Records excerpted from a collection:
============================================================

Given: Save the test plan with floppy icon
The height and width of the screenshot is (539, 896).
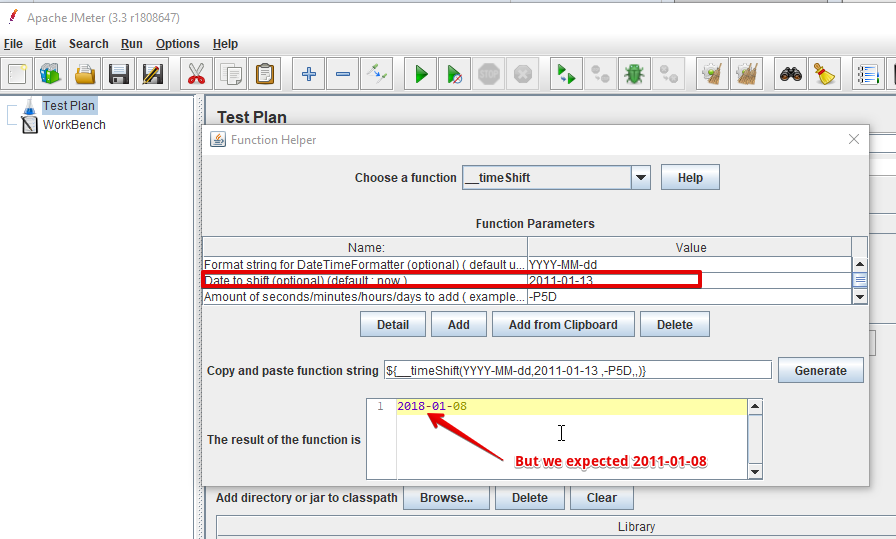Looking at the screenshot, I should point(119,74).
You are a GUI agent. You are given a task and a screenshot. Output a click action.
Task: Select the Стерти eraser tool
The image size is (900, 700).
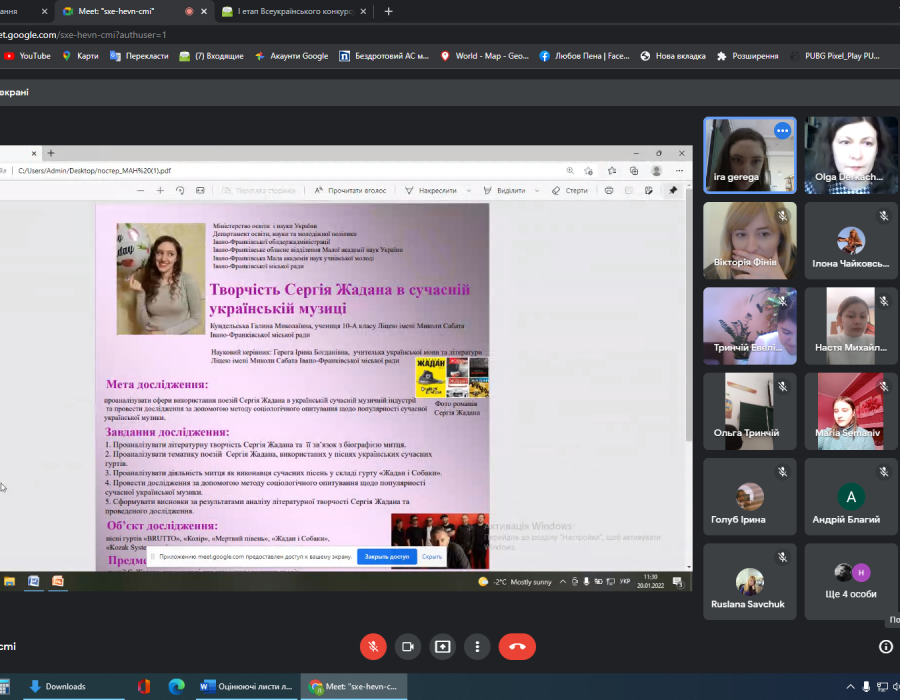570,190
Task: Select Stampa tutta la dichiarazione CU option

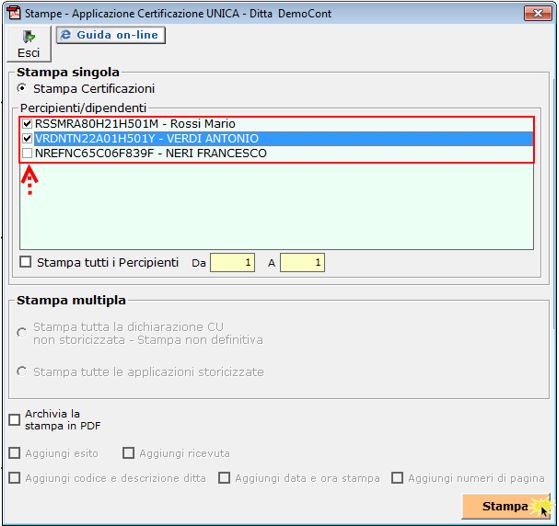Action: (x=22, y=332)
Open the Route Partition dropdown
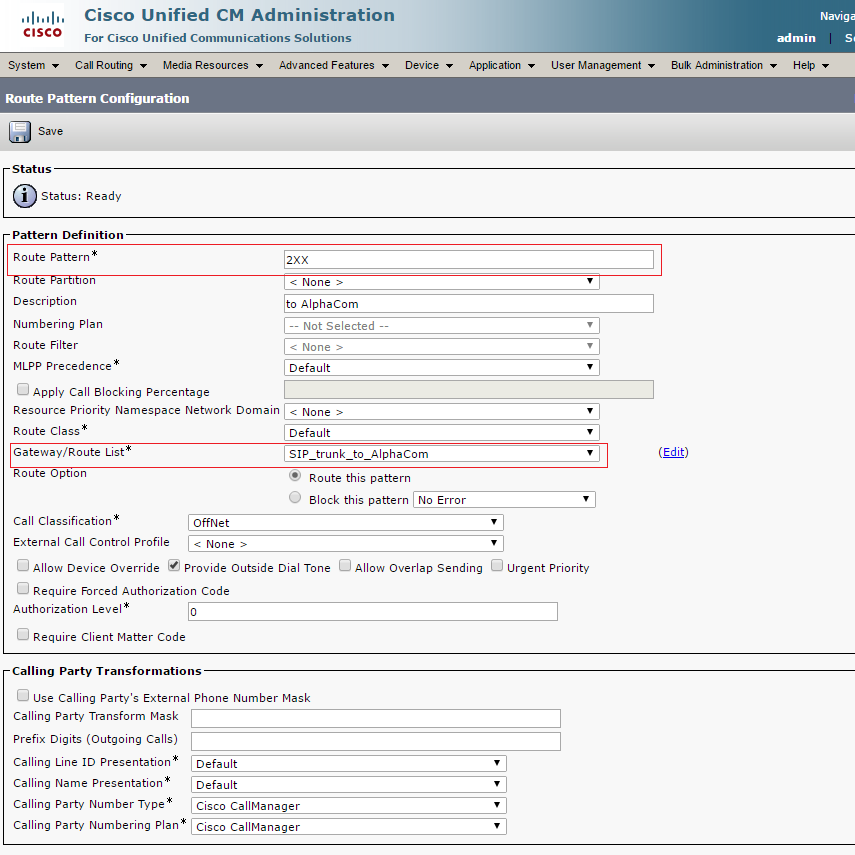Image resolution: width=855 pixels, height=855 pixels. (441, 282)
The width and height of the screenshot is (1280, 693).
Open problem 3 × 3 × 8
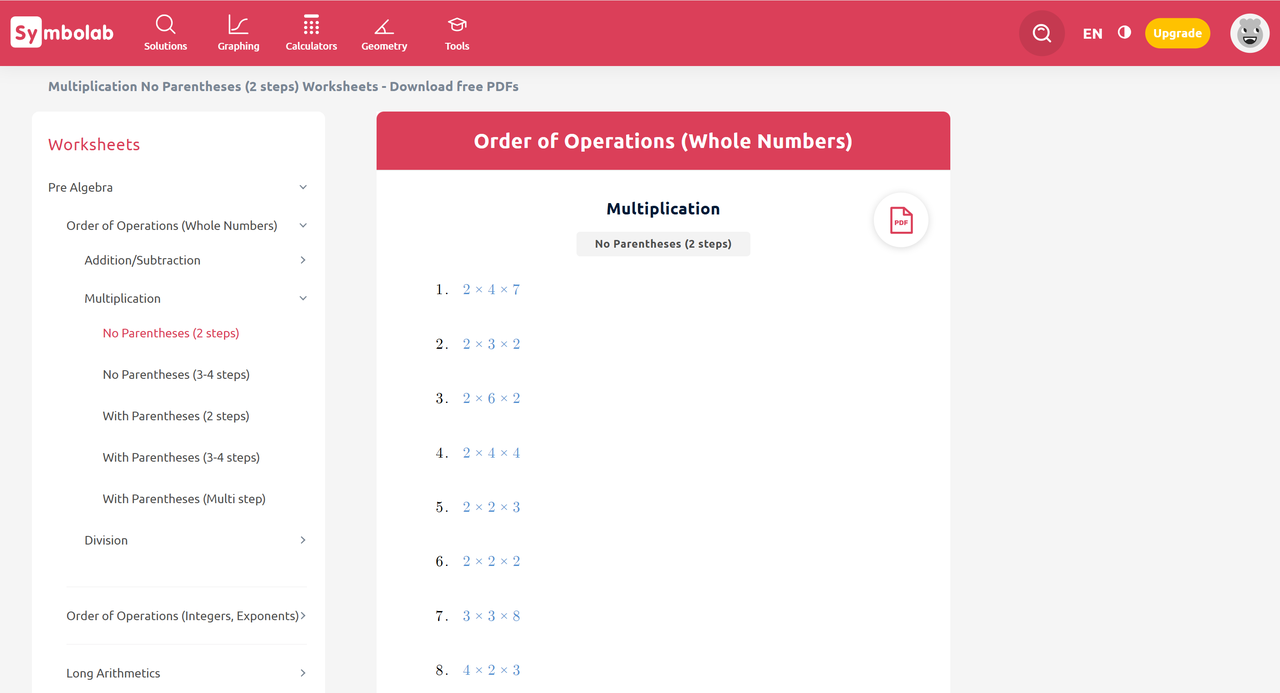pyautogui.click(x=491, y=616)
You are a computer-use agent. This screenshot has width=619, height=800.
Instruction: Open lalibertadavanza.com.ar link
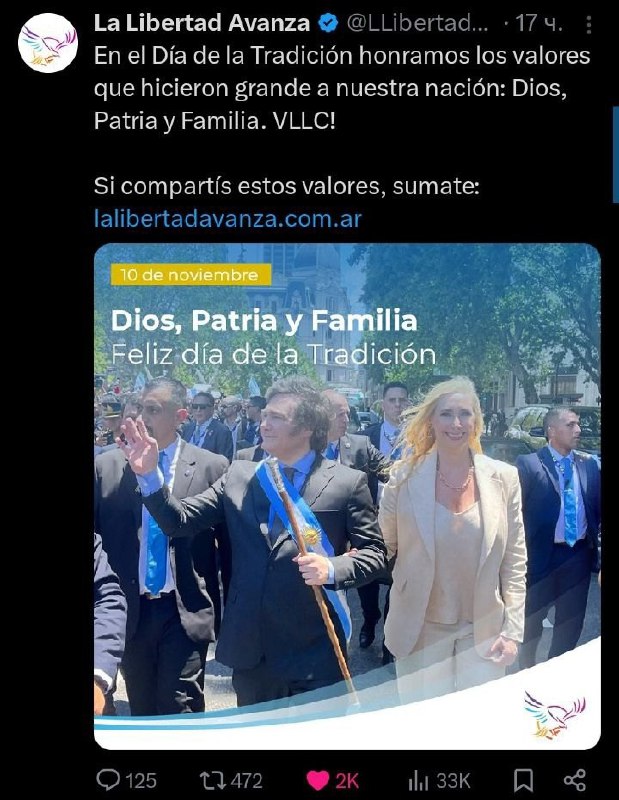click(228, 218)
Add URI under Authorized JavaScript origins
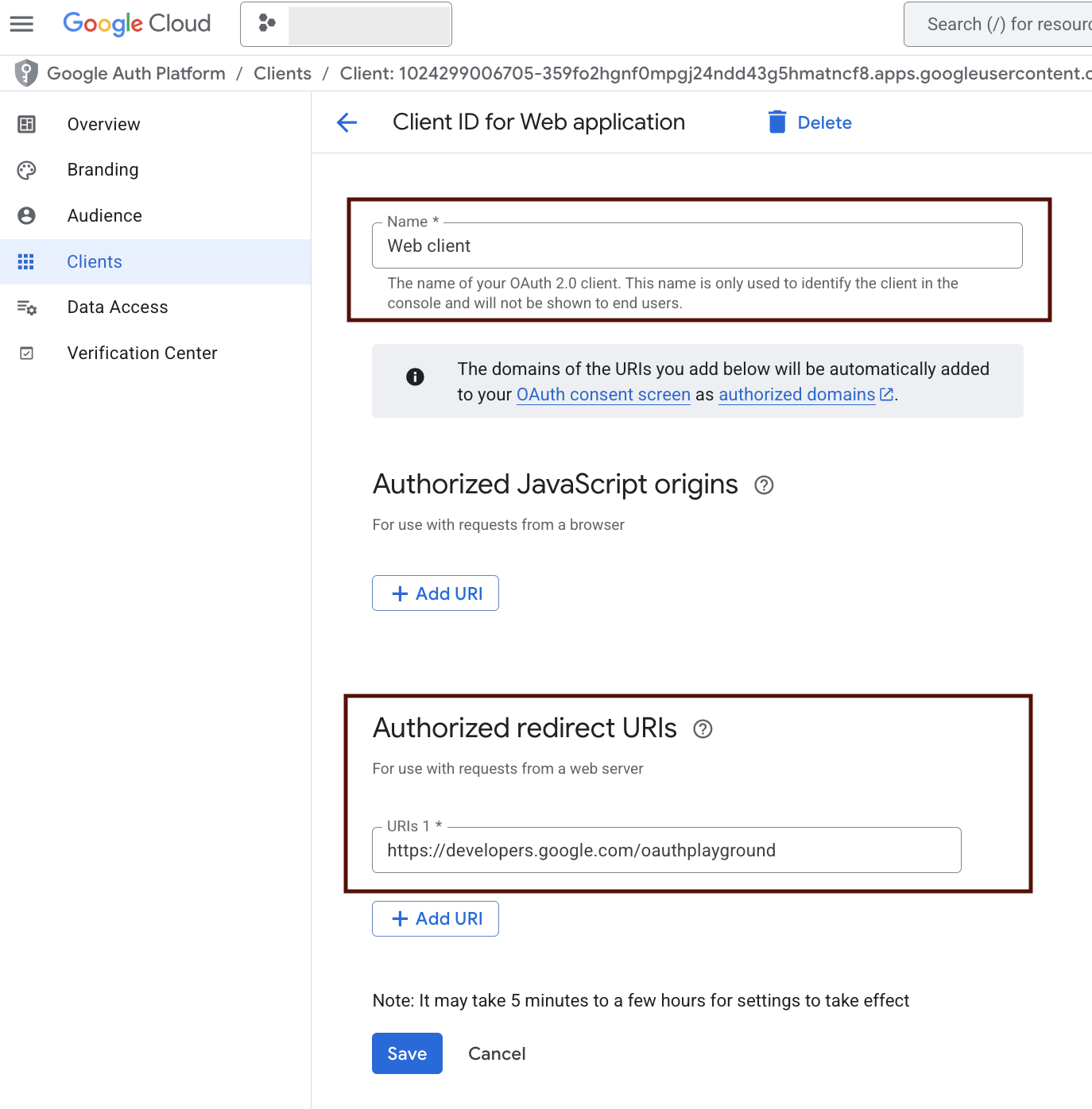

============================================================

What is needed is an exact printout of every record above, with the pictures left out.

Given: Save the test plan with floppy icon
The height and width of the screenshot is (539, 896).
Looking at the screenshot, I should point(119,74).
You are a GUI agent. You are given a task and a screenshot. Output a click action.
Task: Select the Стерти eraser tool
The image size is (900, 700).
570,190
Task: Select Stampa tutta la dichiarazione CU option

Action: (x=22, y=332)
Open the Route Partition dropdown
Image resolution: width=855 pixels, height=855 pixels. (441, 282)
The width and height of the screenshot is (1280, 693).
Open problem 3 × 3 × 8
pyautogui.click(x=491, y=616)
You are a computer-use agent. This screenshot has width=619, height=800.
Instruction: Open lalibertadavanza.com.ar link
click(228, 218)
Add URI under Authorized JavaScript origins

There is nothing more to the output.